Looking into my past Raspberry Pi projects, many of them are centered around using Adafruit's variant of MicroPython, CircuitPython to work with shields such as the PiOLED, Radio Bonnet, and InkyPhat to name a few. After looking through the framework of these projects I narrowed down four main steps needed to transfer these projects over to the Zynqberry.
Step 1: Enable the Zynq's SPI and I2C interfaces and route via EMIO to the appropriate pins of the Zynqberry's 40-pin header (J8).
Step 2: Enable the I2C smbus and SPIdev kernel drivers in the PetaLinux project.
Step 3: Create a GPIO function class library Python package for the Zynqberry.
Step 4: Modify the core CircuitPython packages to add the Zynqberry framework.
Overall, I decided to create an embedded Linux image for the Zynqberry to essentially make it appear as a Raspberry Pi to the base CircuitPython library in the hopes that I can then freely install any other packages that use CircuitPython without having to modify them to work specifically with the Zynqberry.

-----

In the Zynqberry text, which kernel drivers are enabled in the PetaLinux project?

-----

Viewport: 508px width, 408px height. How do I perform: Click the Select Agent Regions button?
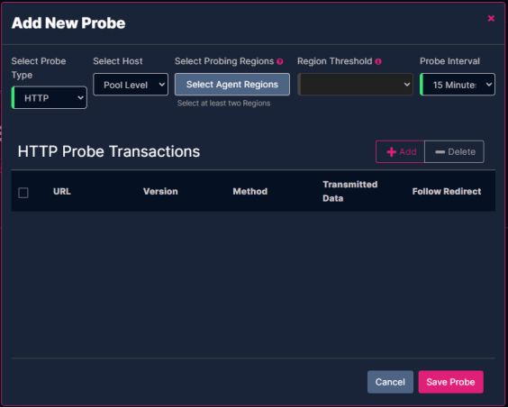232,85
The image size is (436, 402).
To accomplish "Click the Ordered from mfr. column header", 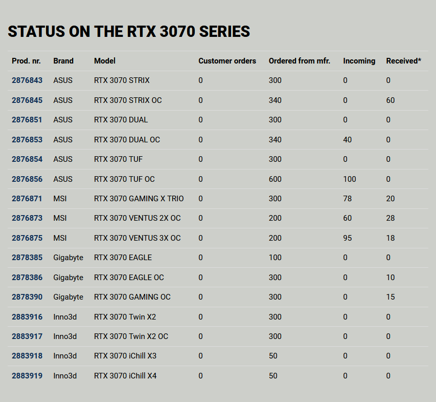I will point(300,61).
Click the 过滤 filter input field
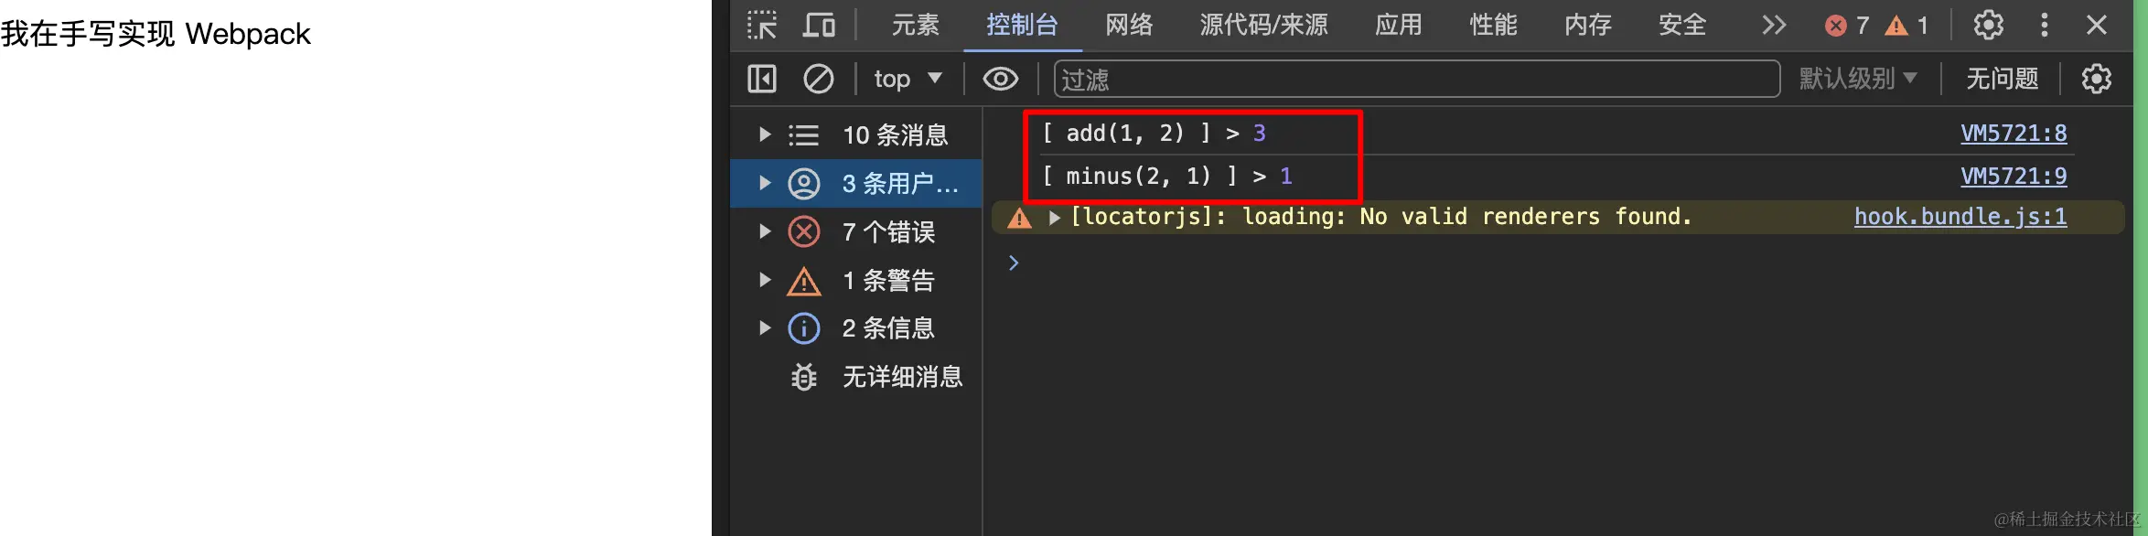Screen dimensions: 2148x536 point(1416,79)
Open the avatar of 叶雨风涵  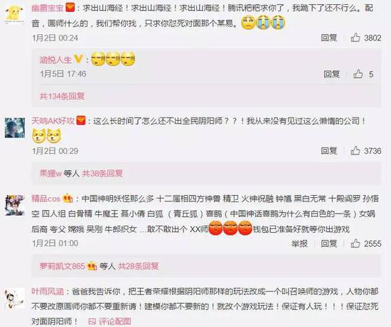click(15, 298)
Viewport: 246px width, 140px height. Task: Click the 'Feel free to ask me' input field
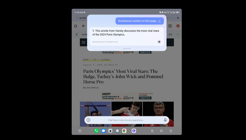click(126, 120)
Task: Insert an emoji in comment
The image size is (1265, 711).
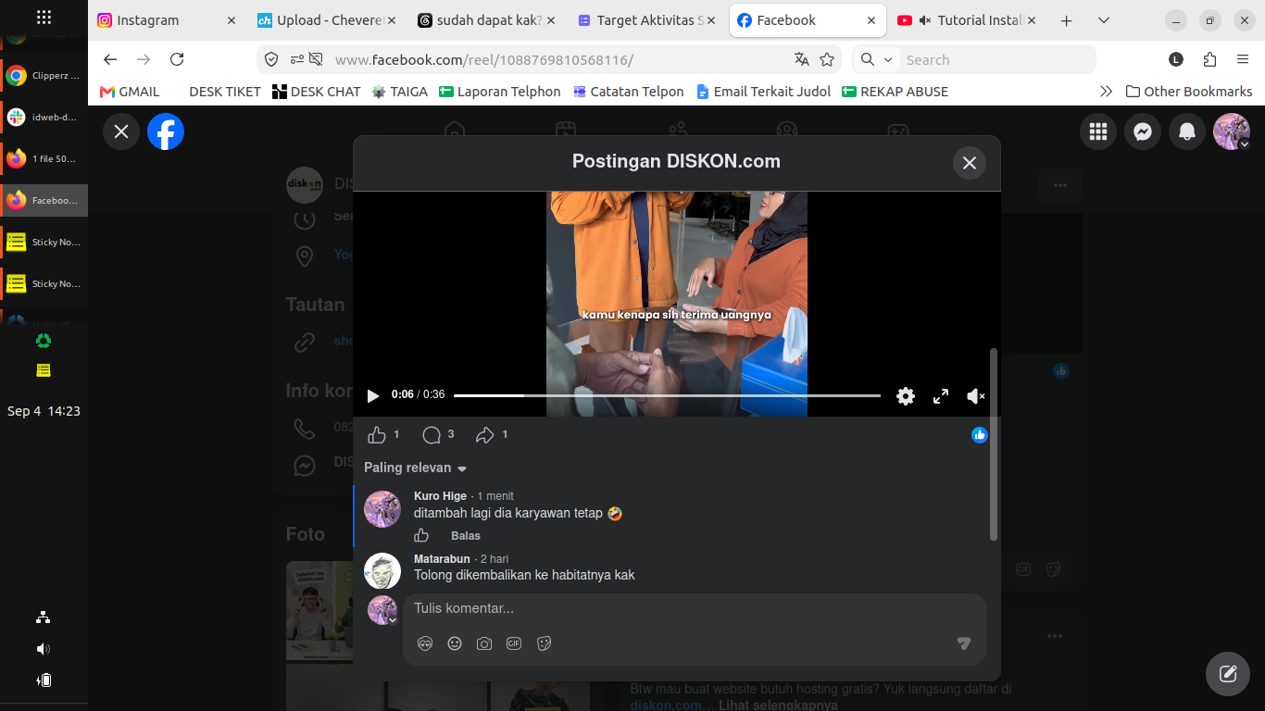Action: [455, 643]
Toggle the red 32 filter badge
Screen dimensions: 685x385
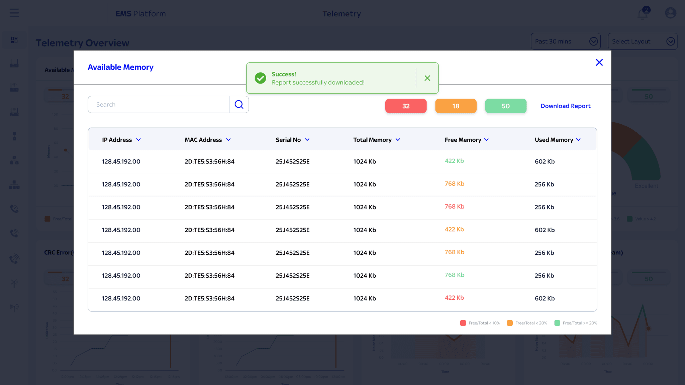click(x=406, y=106)
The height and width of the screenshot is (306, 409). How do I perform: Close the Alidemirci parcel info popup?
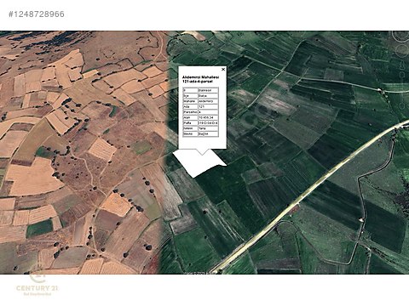[x=223, y=69]
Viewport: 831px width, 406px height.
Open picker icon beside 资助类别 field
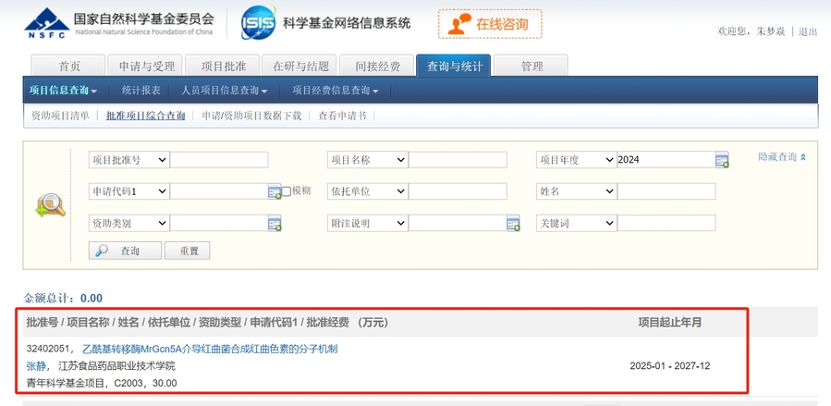pyautogui.click(x=275, y=224)
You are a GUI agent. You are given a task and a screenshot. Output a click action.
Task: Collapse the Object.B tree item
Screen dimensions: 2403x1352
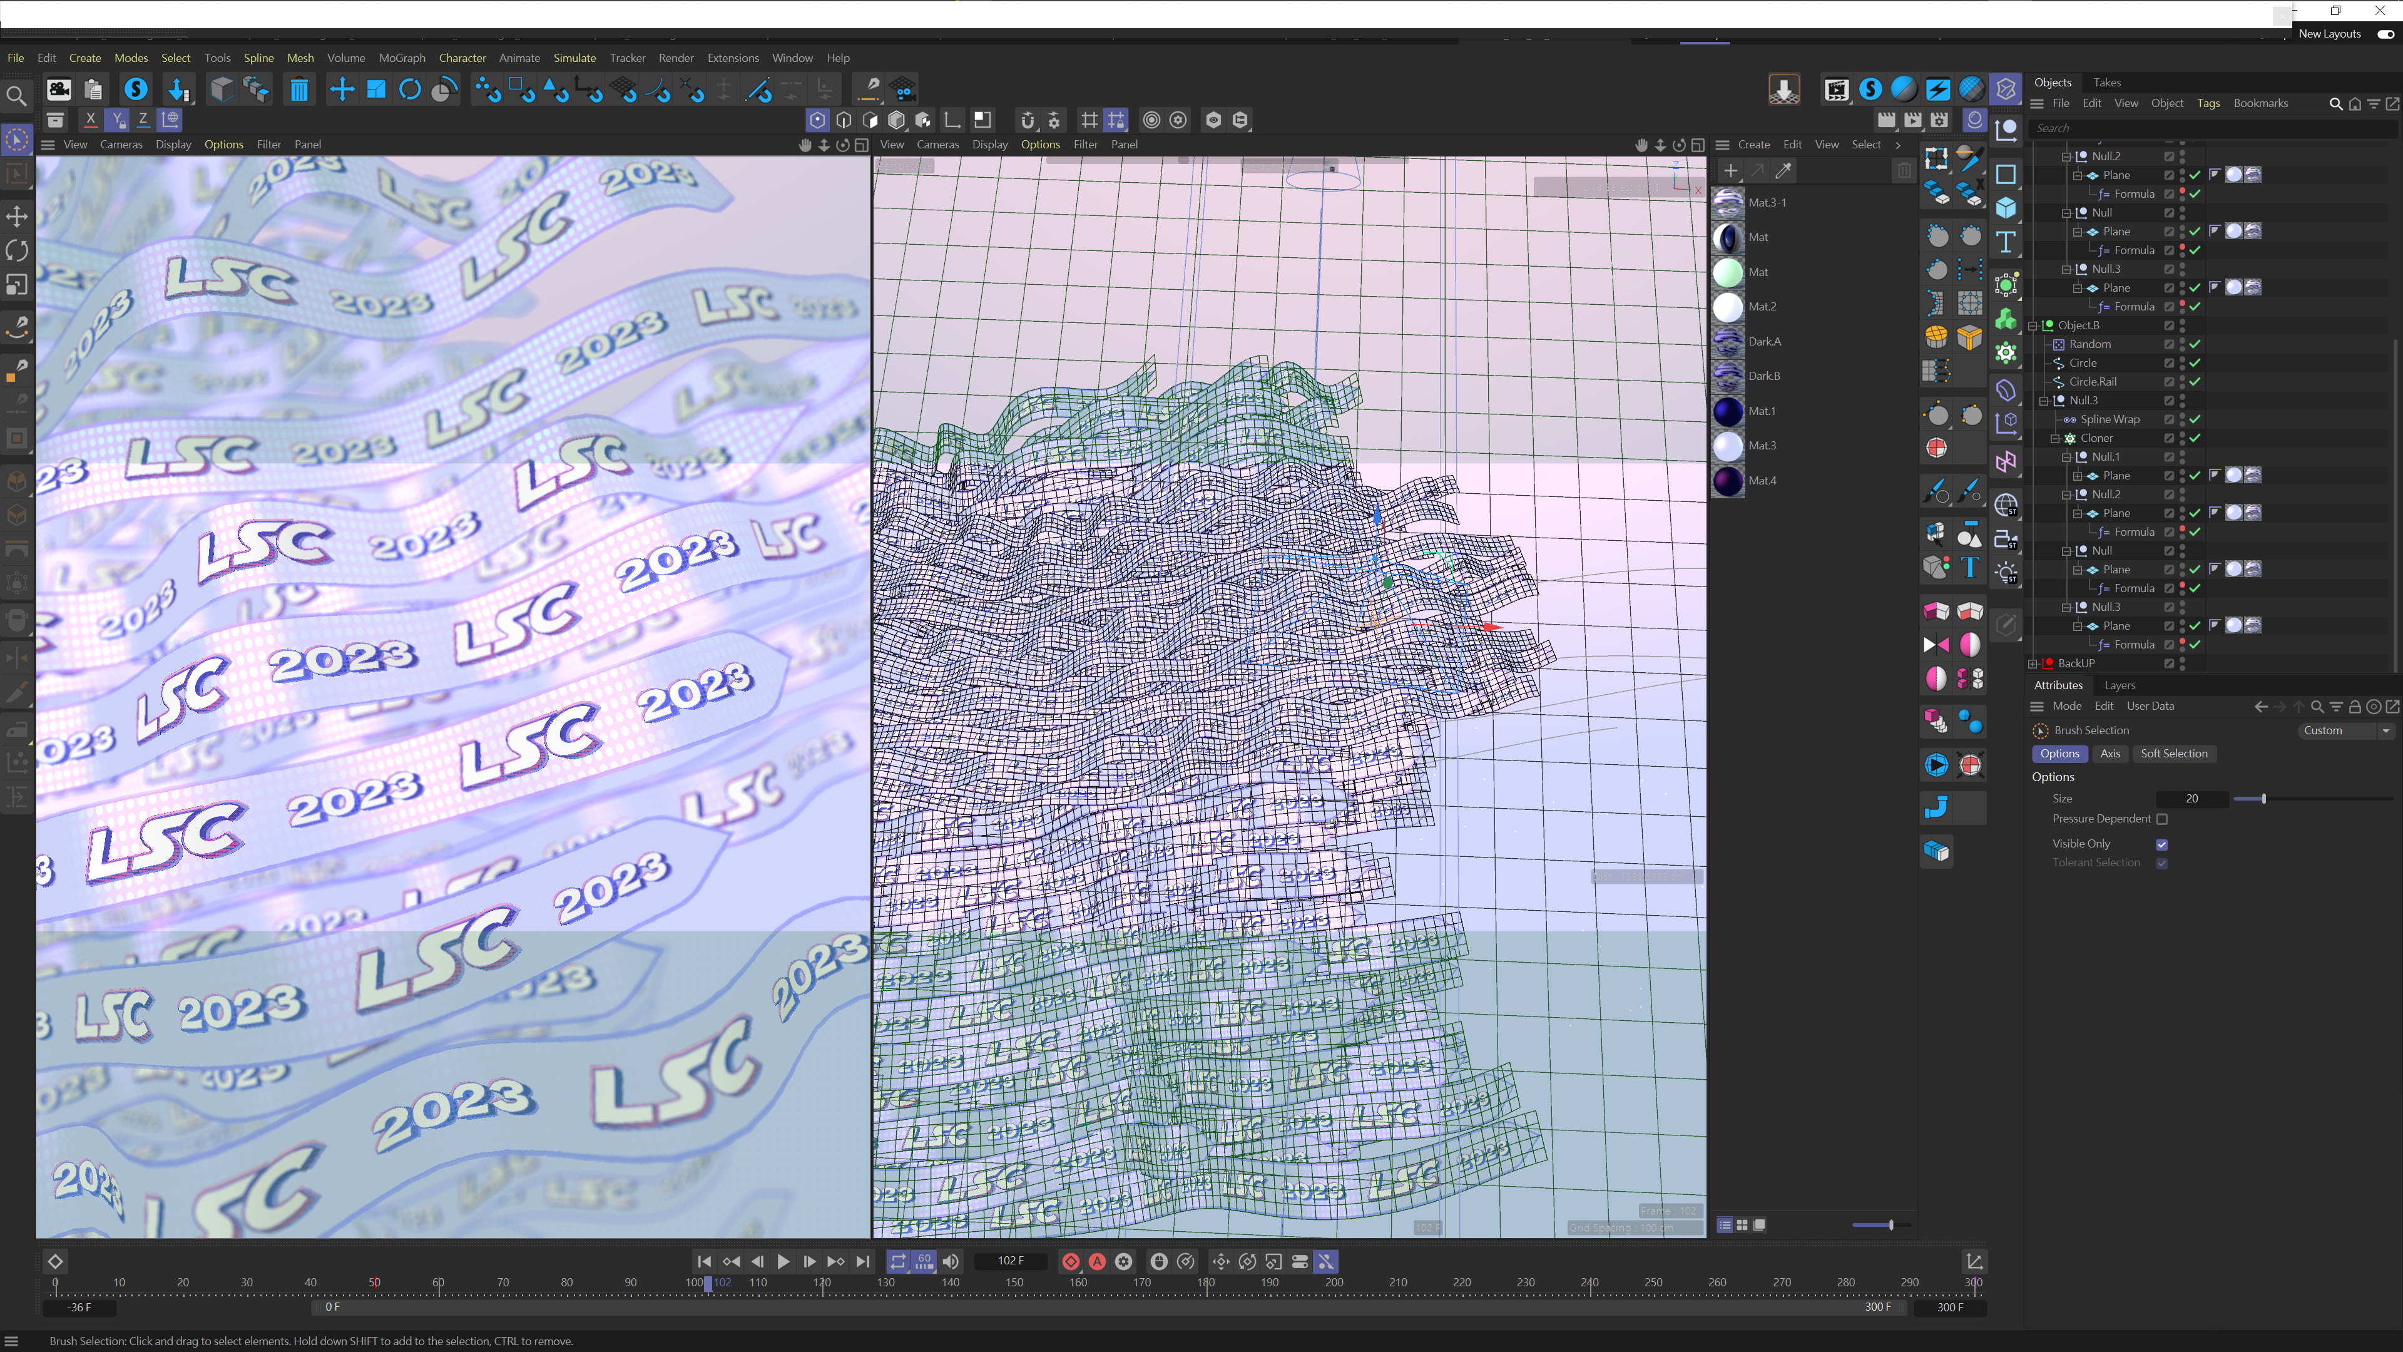pyautogui.click(x=2033, y=326)
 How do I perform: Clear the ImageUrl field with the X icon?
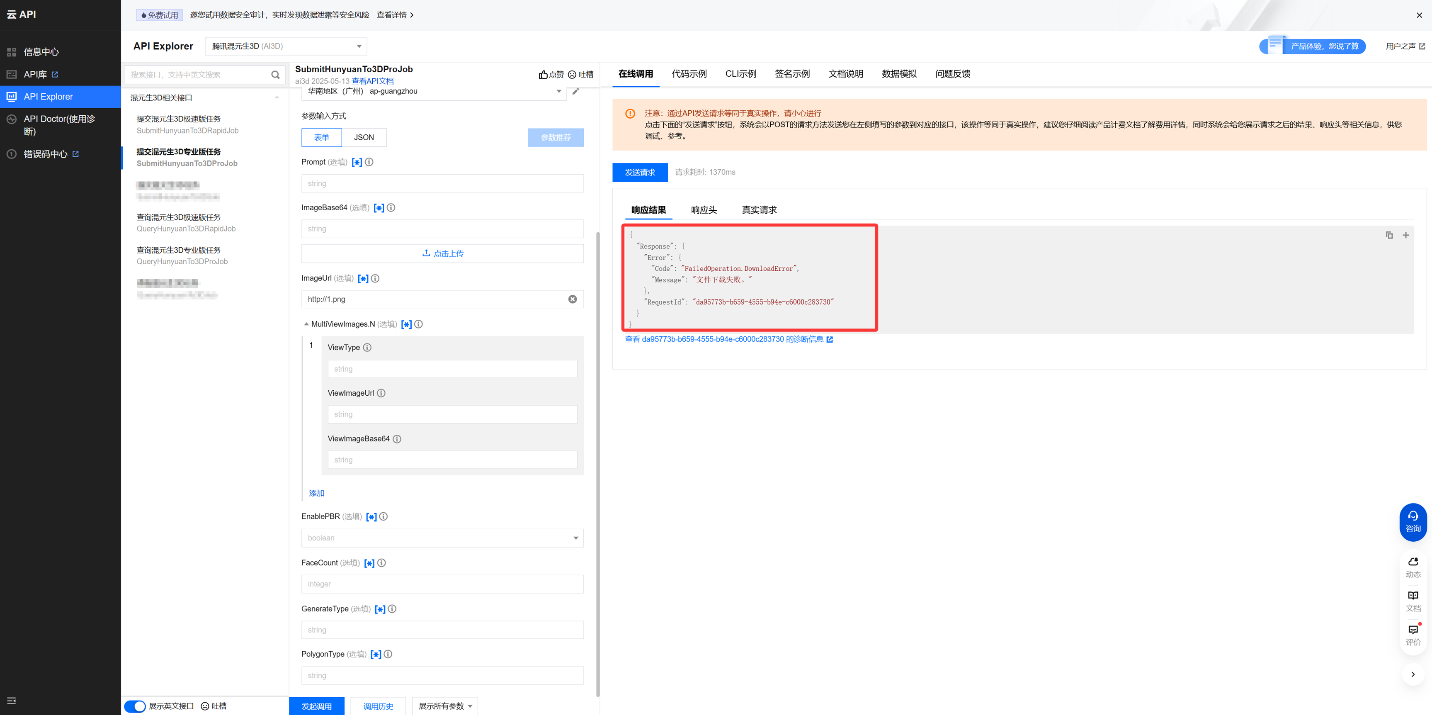pyautogui.click(x=572, y=299)
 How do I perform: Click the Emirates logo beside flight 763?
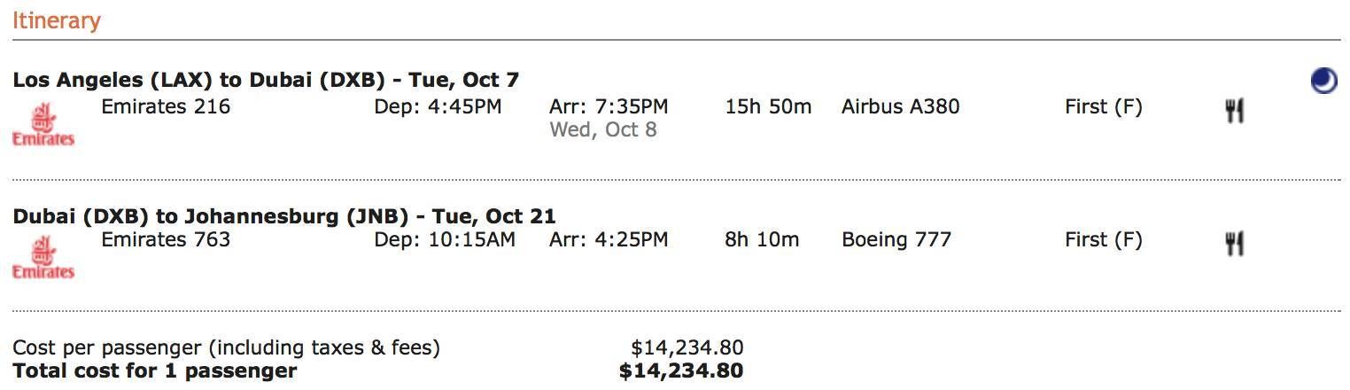(x=43, y=257)
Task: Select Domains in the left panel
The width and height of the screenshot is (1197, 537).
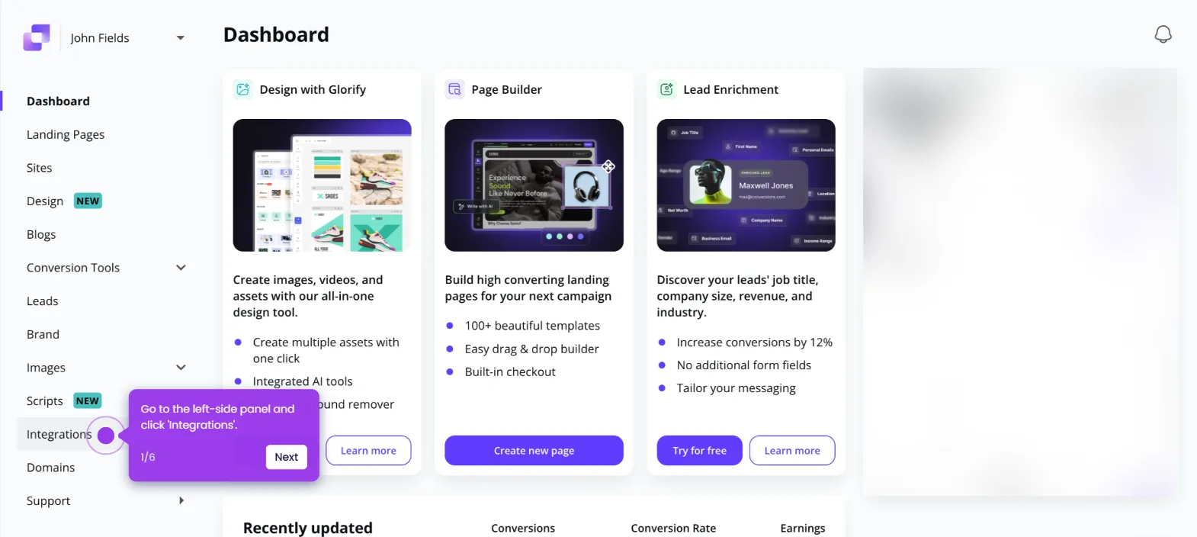Action: pos(51,468)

-----

| EXERCISE SOLUTION |
The I2C smbus and SPIdev kernel drivers.